[Activity]
When you answer, give every record back exactly as written.

[Collected data]
################
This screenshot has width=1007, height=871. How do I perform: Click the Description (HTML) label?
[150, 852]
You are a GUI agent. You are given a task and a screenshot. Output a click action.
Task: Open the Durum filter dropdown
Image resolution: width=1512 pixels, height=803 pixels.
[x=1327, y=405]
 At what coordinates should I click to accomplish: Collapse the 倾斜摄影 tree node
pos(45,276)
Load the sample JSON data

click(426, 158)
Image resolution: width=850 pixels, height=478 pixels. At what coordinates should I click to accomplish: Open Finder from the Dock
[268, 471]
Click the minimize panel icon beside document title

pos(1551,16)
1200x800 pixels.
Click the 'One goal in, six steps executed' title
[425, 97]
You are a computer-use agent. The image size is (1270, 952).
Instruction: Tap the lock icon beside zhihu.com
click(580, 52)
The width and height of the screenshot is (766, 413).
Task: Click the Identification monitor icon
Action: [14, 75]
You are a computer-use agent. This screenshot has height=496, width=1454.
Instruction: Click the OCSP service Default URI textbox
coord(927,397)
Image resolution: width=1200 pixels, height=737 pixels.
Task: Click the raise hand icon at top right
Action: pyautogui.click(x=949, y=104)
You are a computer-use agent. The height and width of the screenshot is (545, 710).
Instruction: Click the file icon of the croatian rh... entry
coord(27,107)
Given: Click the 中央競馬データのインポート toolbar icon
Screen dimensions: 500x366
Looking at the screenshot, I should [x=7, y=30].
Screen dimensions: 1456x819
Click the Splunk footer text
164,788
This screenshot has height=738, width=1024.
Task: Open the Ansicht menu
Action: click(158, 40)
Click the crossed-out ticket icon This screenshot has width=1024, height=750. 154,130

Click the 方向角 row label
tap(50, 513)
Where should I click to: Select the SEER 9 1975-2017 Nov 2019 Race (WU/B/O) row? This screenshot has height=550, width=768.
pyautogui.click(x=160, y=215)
################
[Output of the task]
This screenshot has width=1007, height=871. How do I perform: Click the Description (HTML) label?
[150, 852]
You are a GUI agent. You are given a task and a screenshot. Output a click action.
Task: Open the Durum filter dropdown
Image resolution: width=1512 pixels, height=803 pixels.
[x=1327, y=405]
 At what coordinates should I click to accomplish: Collapse the 倾斜摄影 tree node
pos(45,276)
Load the sample JSON data

click(426, 158)
Image resolution: width=850 pixels, height=478 pixels. At what coordinates should I click to accomplish: Open Finder from the Dock
[268, 471]
Click the minimize panel icon beside document title

pos(1551,16)
1200x800 pixels.
Click the 'One goal in, six steps executed' title
[425, 97]
You are a computer-use agent. The image size is (1270, 952).
Instruction: Tap the lock icon beside zhihu.com
click(580, 52)
The width and height of the screenshot is (766, 413).
Task: Click the Identification monitor icon
Action: [14, 75]
You are a computer-use agent. This screenshot has height=496, width=1454.
Instruction: Click the OCSP service Default URI textbox
coord(927,397)
Image resolution: width=1200 pixels, height=737 pixels.
Task: Click the raise hand icon at top right
Action: pyautogui.click(x=949, y=104)
You are a computer-use agent. The height and width of the screenshot is (545, 710).
Instruction: Click the file icon of the croatian rh... entry
coord(27,107)
Given: Click the 中央競馬データのインポート toolbar icon
Screen dimensions: 500x366
Looking at the screenshot, I should [x=7, y=30].
Screen dimensions: 1456x819
Click the Splunk footer text
164,788
This screenshot has height=738, width=1024.
Task: Open the Ansicht menu
Action: click(158, 40)
Click the crossed-out ticket icon This screenshot has width=1024, height=750. 154,130

Click the 方向角 row label
tap(50, 513)
Where should I click to: Select the SEER 9 1975-2017 Nov 2019 Race (WU/B/O) row? This screenshot has height=550, width=768.
pyautogui.click(x=160, y=215)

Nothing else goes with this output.